One thing that project taught me was the value of getting two engineering teams – development and testing – work together without the usual wall separating them. Having been involved with heading an independent test team, I can tell you how difficult it is to change the mind-set of test engineers from working independently validating products to working collaboratively with the development team, in building quality into the product as you develop it. The same is true of the mind-set of the development team in accepting the test engineers as part of their team.
The first team I coached on Agile had the development and test team sitting in separate floors of a building. When I brought the subject of co-located teams and recommended that the development and test engineers sit side by side on the same area in the same floor, I was given a haughty look by the concerned test manager.
Fortunately for me the Delivery Manager was very open and pro-agile and helped me convince the test manager. After a huge reluctance the test engineers (about 5 or 6 representing two separate scrum teams) moved to the same location close to the development team.
You could really see the cold war that existed between the two teams at that time with neither side talking to the other in the first few days. The test engineers continued to go for lunch with their friends in the other floor while the development team continued to be together.
Things started changing after a couple of weeks. The test team needed clarifications from the developers for writing test cases and the hitherto mail route for clarifications was abandoned for a quick face-to-face chat. Subsequently the development engineers felt free to approach the test engineers for trying out a developer build on their machine and slowly they started interacting more and more.
Over time I could see they developed a mutually healthy respect for each other – something that is not so common in traditional set-ups.
My recent experience with another large enterprise was quite similar. The only difference here was that the development and test teams were already co-located but both had to work with another team – the database team – for implementing stories.

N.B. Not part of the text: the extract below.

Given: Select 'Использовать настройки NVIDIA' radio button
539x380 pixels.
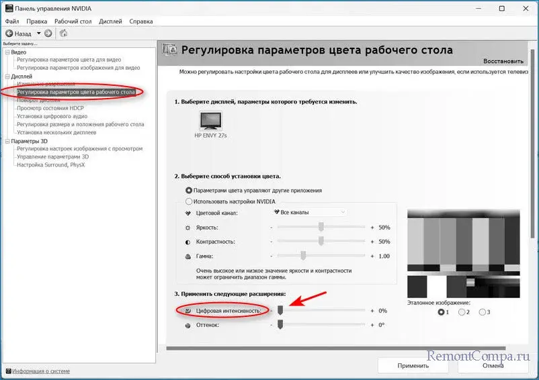Looking at the screenshot, I should pyautogui.click(x=188, y=201).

The database engineers were part of the scrum team but were sitting separately as a functional group. They attended the scrum meetings but not very regularly and even when they did, they often would give their updates and walk out citing some reason or the other. The development and test engineers used to grumble about the database engineers not feeling part of the team. While I brought out the importance of having the DB folks co-located with the Scrum Master, he wanted me to help broach the subject with the DB team manager.
Fortunately I had no difficulty in getting the DB manager accede to the move to co-locate the DB engineers with the rest of the team. This actually worked wonders within a month. There was a much quicker resolution of issues involving the DB team, a good working relationship built with each other across the entire team and needless to add, the team productivity and morale improved.
Before concluding let me deliberate one important point. It is true that co-location of teams usually improves collaboration but are we saying that effective collaboration is not possible without co-location of teams?
Certainly not, because we have seen many open source software development teams collaborate brilliantly across virtually all time zones without having ever seen each other. What then is the reason for their successful collaboration?
My two cents on this is that it has got to do with sharing a common purpose, goal and the passion to ensure that they succeed as a team. The overarching culture of the open source movement, the do’s and don’ts for individual contributors and the rewards system are all well-accepted and act as the “norming glue” for people working on the same open source product across distant lands.
The role that you play, the contribution that you make as an individual etc. don’t matter as much as what the team working accomplishes. Co-location helps improve this significantly but basic tenets and norms of effective team work are far more important and cannot be understated.
So, to me the first step in Agile transformation is to ensure that the environment is right in terms of culture and teaming (through vision, goal setting, communication, collaboration and co-location as far as possible). And I am sure you would agree with me that it’s usually not such a baby step! While I would be sharing my own experience on this in one of the future blogs, here are some questions that would promote an interesting discussion in this forum and I am keenly looking forward to it.
- Do any of you have any experience to share on this?
- How important was co-location of teams in your project?
- Have you seen any patterns that reduce the stress of distributed teams?
- Do you have any quantitative results to share in terms of improvements when you moved from distributed teams to co-located teams?